1 mNGS应用于T. marneffei感染的快速诊断

mNGS病原检测针对患者标本中的所有核酸序列进行高通量测序,通过生物信息学方法去除人源序列后与病原体数据库查询比对,注释得到检出的病原体信息[6]。在mNGS诊断真菌感染的灵敏度和特异度方面,二代Illumina测序平台可达到91%和89%;而三代Nanopore测序平台可达到91%和100%,并且具有实时检测的特性[7]。

表1是通过检索万方医学网、PubMed文献数据库,并限定出版时间为2020年1月至2022年5月得到的mNGS检出T.marneffei感染的病例报道[8-28]。26例患者年龄分布为7个月至79周岁,表明mNGS无适用年龄限制。表1中的患者从不同部位采集的样本均检出T.marneffei序列,除未提及检测时间的报道外,有13例mNGS检出阳性早于病原体培养,此外还有7例患者组织病理活检或病原体培养结果呈阴性。病原体培养比较容易确诊HIV阳性患者感染T.marneffei,但对于HIV阴性患者,mNGS对T.marneffei的敏感性远高于病原体培养[5],并且mNGS阳性结果可对病原体培养起到一定的提示作用。与此同时,病原体培养周期较长,表1中的患者T.marneffei平均培养周期大于7 d,即使确诊也可能因延迟诊断影响患者预后。目前,mNGS已经可以在7 h内报告检测结果,表1中的患者经mNGS检测获得T.marneffei阳性结果后,因及时应用抗真菌药物进行治疗,其中大部分患者获得了较好的预后。qPCR或血清抗原抗体检测等方法灵敏度高,但需要对疑似病原进行假设,且只能检测到预设的病原体,因此适合作为对于mNGS阳性结果的验证方法。mNGS则无需推测潜在病原,并且可以精确区分物种甚至亚型,尤其适用于新发或罕见病原体的诊断。综上所述,mNGS应用于T.marneffei的快速诊断具有明显优势。

表1 26例经mNGS检出T. marneffei感染的病例报道Tab.1 26 cases of T. marneffei infection detected by mNGS test

目前尚未检索到mNGS检出T.marneffei假阳性的报道。Chen等[24]报道了2例mNGS假阴性结果,在两例样本中分别检出23条、5条T.marneffei序列并判别为背景微生物,后经真菌培养确定两例均为T.marneffei阳性。T.marneffei的基因组较大、细胞壁破壁困难,导致核酸提取效率低。这两例可能由于检出的T.marneffei序列数较少,未达到算法设定的阳性阈值,导致假阴性结果。《高通量宏基因组测序技术检测病原微生物的临床应用规范化专家共识》指出,对于临床关注度高且较难检测的病原菌,可采用独立判读标准,检出1条特异序列即可判别为阳性[29]。因此,对于mNGS阴性结果应慎重对待,需结合临床表现及其他实验结果验证后做临床诊断。
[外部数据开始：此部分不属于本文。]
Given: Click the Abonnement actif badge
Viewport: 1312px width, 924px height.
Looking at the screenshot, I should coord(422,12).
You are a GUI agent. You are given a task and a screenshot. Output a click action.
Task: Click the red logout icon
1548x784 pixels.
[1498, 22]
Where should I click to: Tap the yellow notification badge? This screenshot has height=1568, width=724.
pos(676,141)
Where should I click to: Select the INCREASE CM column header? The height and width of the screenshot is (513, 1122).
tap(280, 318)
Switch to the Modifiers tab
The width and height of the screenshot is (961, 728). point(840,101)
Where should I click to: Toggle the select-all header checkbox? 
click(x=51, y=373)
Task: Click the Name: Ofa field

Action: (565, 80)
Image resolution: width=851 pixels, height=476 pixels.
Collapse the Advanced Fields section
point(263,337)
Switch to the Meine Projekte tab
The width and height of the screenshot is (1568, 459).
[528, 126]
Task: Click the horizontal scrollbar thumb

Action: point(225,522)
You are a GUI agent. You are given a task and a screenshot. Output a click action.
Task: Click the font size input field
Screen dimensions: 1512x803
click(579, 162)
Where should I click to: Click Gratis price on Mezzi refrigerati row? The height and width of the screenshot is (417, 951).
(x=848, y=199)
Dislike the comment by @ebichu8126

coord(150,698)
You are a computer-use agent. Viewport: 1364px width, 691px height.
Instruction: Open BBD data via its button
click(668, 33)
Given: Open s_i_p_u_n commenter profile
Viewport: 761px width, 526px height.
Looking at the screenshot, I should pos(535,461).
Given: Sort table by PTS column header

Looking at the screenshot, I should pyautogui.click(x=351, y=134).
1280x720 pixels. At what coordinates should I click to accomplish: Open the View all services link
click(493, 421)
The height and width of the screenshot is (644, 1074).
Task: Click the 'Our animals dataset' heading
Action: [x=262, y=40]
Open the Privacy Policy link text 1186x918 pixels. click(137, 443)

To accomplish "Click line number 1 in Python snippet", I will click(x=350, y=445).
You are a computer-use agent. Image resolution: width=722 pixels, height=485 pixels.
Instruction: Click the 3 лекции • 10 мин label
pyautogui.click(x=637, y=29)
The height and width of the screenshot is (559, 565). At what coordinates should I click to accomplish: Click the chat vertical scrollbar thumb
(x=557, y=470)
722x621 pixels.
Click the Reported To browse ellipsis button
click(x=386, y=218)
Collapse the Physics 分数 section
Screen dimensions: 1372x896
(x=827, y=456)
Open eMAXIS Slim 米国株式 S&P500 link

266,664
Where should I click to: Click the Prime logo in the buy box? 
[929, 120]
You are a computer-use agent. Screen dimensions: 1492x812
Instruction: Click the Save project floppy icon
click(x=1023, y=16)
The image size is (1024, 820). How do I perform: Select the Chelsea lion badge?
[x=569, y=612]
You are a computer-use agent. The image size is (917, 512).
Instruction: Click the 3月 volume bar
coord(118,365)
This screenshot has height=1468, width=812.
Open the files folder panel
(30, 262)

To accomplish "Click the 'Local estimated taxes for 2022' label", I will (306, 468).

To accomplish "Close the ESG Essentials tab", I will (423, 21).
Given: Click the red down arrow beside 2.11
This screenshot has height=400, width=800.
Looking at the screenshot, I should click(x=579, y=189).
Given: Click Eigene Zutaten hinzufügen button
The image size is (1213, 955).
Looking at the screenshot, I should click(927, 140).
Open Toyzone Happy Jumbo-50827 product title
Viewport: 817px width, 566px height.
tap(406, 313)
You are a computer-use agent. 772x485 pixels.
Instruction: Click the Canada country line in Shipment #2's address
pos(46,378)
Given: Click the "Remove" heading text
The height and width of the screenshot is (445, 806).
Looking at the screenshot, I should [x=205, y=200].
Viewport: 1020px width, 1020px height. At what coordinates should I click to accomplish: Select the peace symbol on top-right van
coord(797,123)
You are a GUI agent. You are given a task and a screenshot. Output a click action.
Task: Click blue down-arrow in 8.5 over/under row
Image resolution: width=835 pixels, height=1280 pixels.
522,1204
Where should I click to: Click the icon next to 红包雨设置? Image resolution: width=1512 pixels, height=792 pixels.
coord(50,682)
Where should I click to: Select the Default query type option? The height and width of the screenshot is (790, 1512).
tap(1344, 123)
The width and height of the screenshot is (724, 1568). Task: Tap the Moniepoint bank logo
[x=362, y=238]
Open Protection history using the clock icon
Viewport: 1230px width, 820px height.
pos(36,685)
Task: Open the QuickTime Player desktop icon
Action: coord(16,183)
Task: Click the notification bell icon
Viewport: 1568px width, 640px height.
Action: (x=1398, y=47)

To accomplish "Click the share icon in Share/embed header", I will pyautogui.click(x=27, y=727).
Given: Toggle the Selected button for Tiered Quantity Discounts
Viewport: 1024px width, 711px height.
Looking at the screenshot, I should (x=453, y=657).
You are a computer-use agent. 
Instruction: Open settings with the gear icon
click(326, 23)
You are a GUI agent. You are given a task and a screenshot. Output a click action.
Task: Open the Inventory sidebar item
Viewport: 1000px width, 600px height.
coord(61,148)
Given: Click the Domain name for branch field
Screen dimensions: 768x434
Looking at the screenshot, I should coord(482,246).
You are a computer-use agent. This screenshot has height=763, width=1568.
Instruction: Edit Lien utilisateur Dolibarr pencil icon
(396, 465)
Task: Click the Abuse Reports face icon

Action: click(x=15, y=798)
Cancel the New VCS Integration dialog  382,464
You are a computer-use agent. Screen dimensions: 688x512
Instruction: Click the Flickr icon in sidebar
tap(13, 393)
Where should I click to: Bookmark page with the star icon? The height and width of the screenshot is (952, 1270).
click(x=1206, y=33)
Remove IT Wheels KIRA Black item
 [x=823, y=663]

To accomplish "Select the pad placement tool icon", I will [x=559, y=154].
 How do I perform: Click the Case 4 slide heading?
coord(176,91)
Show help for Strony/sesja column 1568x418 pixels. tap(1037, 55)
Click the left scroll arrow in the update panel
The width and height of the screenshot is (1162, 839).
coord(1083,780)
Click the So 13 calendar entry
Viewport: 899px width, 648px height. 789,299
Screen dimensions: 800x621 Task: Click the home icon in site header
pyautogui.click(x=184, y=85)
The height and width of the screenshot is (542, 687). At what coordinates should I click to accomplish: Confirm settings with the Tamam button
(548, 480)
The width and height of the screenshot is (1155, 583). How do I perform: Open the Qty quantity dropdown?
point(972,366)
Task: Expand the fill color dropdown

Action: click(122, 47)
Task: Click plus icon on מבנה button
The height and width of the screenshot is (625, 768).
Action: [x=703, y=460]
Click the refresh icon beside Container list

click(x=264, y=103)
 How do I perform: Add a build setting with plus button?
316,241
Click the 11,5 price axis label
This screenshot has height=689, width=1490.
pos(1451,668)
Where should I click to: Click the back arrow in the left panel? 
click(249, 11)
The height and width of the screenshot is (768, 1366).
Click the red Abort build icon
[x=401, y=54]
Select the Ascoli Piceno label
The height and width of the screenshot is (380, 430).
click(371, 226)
2 WES应用于HIV抗体阴性TSM患者的遗传易感性分析

细胞介导免疫功能受损是人感染T.marneffei的主要因素之一[30]。对于HIV阴性TSM患者,若无器官移植、免疫抑制药物使用或靶向治疗等免疫抑制的情形,则应考虑遗传易感因素,即原发性免疫缺陷导致患者感染T.marneffei的可能性。目前已发现超过400种与PID相关的致病基因,由于PID临床表型和遗传背景呈高度异质性,确诊存在很大困难[31]。WES是将全基因组中编码外显子区域的DNA捕获并富集后进行高通量测序的基因组分析方法,目前已应用于PID一线诊断[32]。

表2是通过检索万方医学网、PubMed文献数据库,并限定出版时间为2020年1月至2022年5月得到的HIV抗体阴性且易感因素不明的TSM患者通过WES诊断为PID的8例报道,测得突变位点分别位于STAT1、STAT3、NFKB2、RELB、TSC2、CARD9等基因[15,21-22,33-36],其中7例应用家系全外显子测序(trio-WES),能够判断从先证者检测到的变异是否遗传自父母,在判断是否为新发(de novo)突变时尤为重要。据报道,STAT1是免疫缺陷31型的致病基因,发生在STAT1的功能性卷曲结构域(coiled-coiled domain)或DNA结合结构域(DNA binding domain)的突变可导致Th1和Th17型炎症细胞因子反应降低,可能提高宿主对T.marneffei的易感性[15, 36]。STAT3突变导致的PID遗传模式复杂,存在外显不全的可能,STAT3的功能缺失影响淋巴细胞发育和功能,可能导致机会性感染[33]。NFKB2属于NF-κB/Rel转录因子家族,是调节感染免疫反应的关键蛋白复合物[15]。RELB参与NF-κB的替代途径[34]。由TSC2基因失活导致TSC2突变介导的mTOR信号通路异常,可能诱发支气管肺发育不良,增加患者对肺部微生物感染的易感性[21]。CARD9是真菌免疫监测的关键分子,主要在巨噬细胞和髓样树突状细胞中表达,通过接收来自多个C型凝集素样受体的信号和刺激促炎症反应,在抗真菌防御中发挥中心作用[22, 35]。综上所述,对于HIV抗体阴性以T.marneffei感染为首发且未发现其他易感因素的患者,尤其是以播散性TSM为首发的儿童患者,需警惕罹患PID的可能性。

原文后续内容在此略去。